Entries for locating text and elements

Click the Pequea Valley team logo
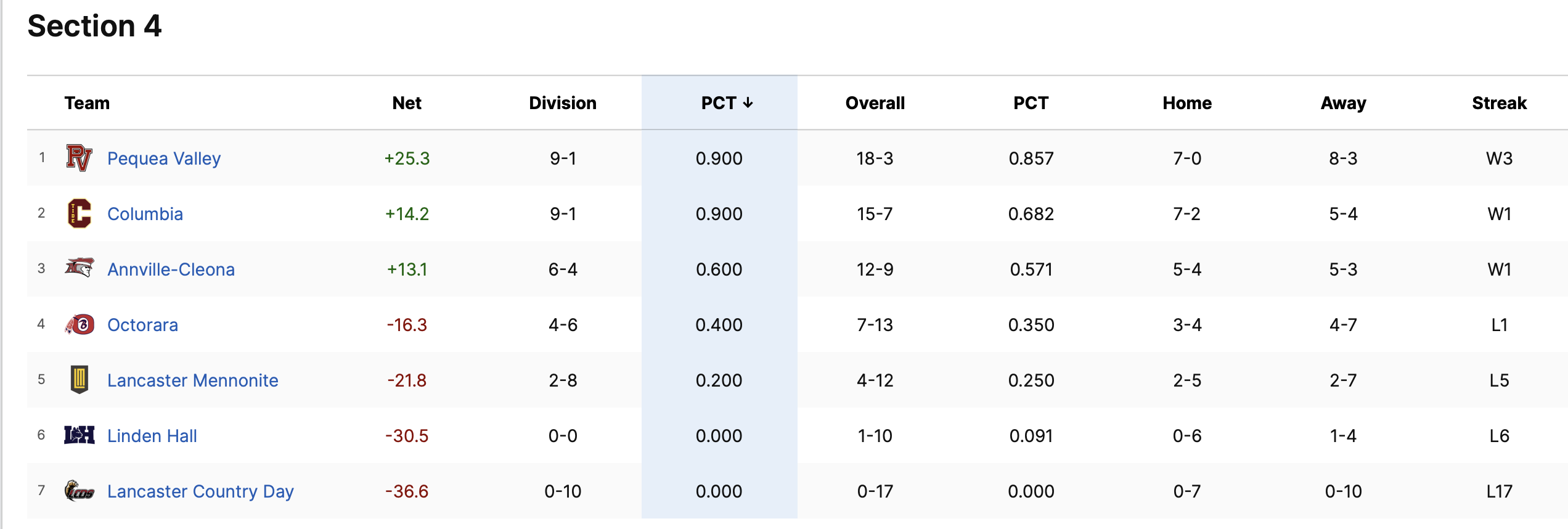Viewport: 1568px width, 529px height. (79, 158)
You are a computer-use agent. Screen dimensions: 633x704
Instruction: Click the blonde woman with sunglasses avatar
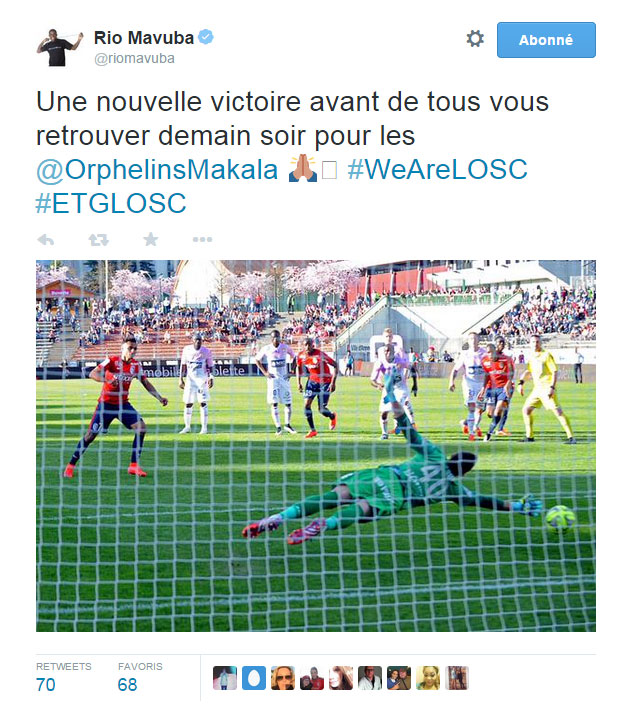tap(283, 678)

- GIVEN TASK -
Transcribe the text of both records above word for word, and leave the pictures out.

- SOLUTION -
Click the Pequea Valley team logo
Viewport: 1568px width, 529px height. (79, 158)
You are a computer-use agent. Screen dimensions: 633x704
Instruction: Click the blonde woman with sunglasses avatar
tap(283, 678)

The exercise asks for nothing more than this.